Work required:
Reproduce exactly, from the data that follows, the line with "The height and width of the screenshot is (272, 327).", the line with "has height=682, width=1471.", and every line that lies between them.

....

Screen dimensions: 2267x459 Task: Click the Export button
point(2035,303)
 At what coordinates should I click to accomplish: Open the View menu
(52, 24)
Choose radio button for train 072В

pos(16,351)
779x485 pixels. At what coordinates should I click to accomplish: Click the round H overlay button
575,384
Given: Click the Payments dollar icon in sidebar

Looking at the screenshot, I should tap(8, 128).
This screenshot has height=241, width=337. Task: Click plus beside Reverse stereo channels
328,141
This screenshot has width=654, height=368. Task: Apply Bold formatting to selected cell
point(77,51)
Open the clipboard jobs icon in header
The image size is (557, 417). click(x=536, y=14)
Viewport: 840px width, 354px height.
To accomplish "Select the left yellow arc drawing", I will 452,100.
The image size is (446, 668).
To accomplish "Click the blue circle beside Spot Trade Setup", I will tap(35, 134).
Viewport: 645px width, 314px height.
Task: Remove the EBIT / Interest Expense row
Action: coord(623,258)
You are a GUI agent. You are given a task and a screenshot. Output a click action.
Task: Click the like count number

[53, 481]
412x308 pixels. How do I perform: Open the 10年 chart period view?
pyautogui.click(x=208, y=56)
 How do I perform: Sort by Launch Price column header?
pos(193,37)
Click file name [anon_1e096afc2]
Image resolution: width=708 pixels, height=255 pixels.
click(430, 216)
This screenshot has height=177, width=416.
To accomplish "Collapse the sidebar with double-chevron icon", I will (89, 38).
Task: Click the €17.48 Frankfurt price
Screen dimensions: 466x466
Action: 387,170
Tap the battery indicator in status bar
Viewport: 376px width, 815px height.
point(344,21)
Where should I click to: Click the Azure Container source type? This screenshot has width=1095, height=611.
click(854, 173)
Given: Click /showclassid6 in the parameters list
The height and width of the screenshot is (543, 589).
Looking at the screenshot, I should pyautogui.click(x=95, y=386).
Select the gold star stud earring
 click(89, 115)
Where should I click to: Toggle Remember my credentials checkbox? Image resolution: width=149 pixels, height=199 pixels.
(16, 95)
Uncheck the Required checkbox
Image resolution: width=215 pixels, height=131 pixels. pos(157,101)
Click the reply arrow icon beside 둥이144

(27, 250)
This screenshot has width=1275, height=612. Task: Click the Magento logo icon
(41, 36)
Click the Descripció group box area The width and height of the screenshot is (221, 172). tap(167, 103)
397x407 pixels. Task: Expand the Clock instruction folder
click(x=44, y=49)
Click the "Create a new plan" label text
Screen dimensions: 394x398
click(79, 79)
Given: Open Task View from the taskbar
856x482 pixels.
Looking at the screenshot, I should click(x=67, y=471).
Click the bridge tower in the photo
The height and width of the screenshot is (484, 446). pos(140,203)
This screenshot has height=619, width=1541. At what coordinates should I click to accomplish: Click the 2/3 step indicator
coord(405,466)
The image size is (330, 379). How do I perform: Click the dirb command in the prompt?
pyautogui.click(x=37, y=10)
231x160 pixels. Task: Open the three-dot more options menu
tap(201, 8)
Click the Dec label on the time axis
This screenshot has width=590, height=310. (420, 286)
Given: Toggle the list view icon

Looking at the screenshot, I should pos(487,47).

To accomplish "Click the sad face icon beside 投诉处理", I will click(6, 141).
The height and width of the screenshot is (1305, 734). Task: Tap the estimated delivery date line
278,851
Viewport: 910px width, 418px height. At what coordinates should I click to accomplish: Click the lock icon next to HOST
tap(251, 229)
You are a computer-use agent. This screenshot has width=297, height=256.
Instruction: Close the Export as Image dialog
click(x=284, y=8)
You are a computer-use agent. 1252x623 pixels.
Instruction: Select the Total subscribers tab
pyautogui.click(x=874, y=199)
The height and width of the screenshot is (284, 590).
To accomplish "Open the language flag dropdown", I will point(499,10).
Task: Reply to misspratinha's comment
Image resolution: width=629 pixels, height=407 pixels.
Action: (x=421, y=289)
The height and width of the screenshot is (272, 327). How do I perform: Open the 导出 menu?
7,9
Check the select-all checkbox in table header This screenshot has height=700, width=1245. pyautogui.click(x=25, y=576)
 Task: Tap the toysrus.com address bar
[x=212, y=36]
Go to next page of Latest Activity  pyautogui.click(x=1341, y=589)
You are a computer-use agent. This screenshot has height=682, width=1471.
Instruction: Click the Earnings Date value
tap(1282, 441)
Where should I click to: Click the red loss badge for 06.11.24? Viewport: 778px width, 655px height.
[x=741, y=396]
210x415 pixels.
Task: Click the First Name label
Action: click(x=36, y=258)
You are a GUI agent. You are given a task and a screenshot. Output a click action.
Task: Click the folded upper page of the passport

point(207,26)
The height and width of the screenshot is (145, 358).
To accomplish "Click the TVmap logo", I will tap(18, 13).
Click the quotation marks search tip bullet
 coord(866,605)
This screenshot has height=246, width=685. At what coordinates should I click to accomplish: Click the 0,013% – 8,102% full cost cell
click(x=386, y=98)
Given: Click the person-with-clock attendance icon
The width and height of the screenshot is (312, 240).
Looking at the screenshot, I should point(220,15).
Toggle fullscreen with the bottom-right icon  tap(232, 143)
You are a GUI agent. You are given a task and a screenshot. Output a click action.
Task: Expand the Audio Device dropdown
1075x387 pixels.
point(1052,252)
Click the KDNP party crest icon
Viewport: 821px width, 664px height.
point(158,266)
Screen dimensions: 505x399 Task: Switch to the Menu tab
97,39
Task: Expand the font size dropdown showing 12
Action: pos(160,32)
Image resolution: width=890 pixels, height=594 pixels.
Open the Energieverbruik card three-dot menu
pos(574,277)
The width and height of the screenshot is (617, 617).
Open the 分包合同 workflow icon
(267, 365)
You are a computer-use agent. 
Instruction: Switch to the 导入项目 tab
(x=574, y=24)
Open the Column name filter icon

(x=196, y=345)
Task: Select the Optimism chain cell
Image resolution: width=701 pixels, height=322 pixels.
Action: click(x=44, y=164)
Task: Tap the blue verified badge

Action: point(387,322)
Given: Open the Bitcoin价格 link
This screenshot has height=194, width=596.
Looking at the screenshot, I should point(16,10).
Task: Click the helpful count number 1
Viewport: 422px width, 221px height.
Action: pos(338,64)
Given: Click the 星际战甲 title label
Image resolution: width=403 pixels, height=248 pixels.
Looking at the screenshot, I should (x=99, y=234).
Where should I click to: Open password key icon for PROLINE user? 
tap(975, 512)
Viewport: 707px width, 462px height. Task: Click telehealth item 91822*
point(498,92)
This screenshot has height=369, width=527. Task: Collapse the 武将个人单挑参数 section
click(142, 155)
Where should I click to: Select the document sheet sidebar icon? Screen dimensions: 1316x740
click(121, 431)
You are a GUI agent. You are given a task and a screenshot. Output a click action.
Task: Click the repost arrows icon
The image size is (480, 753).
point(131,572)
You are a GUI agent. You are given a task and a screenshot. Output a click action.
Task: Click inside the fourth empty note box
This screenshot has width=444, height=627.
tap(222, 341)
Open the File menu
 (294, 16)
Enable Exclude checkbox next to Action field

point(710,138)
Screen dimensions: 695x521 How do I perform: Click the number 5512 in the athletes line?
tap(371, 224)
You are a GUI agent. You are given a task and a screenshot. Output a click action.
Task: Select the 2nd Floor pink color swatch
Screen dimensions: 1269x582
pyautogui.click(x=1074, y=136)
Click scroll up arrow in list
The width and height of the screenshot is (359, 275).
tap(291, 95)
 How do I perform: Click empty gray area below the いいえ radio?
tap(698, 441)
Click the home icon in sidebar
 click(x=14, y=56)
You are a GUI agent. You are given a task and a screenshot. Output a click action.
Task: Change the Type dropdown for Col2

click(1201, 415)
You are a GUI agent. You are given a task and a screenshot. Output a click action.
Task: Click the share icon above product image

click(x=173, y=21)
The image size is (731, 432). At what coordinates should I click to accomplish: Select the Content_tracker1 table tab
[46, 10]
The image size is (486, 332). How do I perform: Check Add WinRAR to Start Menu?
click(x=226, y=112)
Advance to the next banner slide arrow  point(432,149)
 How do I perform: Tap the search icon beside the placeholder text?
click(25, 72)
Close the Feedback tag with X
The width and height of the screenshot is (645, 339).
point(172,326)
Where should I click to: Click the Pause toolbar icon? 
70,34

....

Task response:
The height and width of the screenshot is (272, 327). How do I perform: Open the 导出 menu?
7,9
Check the select-all checkbox in table header This screenshot has height=700, width=1245. pyautogui.click(x=25, y=576)
 Task: Tap the toysrus.com address bar
[x=212, y=36]
Go to next page of Latest Activity  pyautogui.click(x=1341, y=589)
You are a computer-use agent. This screenshot has height=682, width=1471.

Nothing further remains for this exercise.